- _INSTRUCTIONS FOR THE TASK_
Within the records below, find each line with the word "computer" and copy it out.

- _STORED DATA_
+---+

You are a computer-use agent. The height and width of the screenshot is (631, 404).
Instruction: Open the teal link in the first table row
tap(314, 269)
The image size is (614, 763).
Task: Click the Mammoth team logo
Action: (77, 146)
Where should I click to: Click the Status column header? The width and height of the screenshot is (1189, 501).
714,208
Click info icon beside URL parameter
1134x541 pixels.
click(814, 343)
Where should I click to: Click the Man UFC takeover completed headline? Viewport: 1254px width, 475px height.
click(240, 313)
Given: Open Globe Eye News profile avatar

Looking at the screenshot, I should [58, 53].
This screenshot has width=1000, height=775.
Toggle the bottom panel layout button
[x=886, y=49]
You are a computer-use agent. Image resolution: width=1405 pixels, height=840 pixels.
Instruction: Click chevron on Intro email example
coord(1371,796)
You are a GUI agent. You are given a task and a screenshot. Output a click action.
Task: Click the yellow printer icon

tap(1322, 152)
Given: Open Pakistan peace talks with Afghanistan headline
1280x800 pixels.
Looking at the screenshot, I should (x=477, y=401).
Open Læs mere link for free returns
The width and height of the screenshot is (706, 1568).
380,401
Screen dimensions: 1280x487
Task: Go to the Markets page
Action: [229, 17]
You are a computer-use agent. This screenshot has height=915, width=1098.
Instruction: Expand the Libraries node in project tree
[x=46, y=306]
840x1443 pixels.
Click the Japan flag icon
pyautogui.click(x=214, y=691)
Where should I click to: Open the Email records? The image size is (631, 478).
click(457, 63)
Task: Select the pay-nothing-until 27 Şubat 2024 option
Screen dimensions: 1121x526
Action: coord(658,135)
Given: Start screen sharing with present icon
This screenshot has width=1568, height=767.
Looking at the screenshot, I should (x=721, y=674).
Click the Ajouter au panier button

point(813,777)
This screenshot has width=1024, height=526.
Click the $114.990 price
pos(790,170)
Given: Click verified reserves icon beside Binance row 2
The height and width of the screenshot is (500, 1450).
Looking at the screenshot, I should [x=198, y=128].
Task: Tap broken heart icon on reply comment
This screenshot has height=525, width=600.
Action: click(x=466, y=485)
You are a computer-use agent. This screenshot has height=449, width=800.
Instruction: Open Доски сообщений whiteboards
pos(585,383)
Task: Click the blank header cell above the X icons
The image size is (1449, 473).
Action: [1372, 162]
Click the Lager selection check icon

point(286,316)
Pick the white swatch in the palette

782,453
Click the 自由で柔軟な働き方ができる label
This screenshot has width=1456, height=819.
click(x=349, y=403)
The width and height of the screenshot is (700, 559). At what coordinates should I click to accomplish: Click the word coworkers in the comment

+---+

- _EXERCISE SOLUTION_
You are a computer-use agent. The height and width of the screenshot is (631, 404).
You are a computer-use agent. Image resolution: width=1405 pixels, height=840 pixels.
You are a computer-use agent. This screenshot has height=915, width=1098.
You are a computer-use agent. This screenshot has height=449, width=800.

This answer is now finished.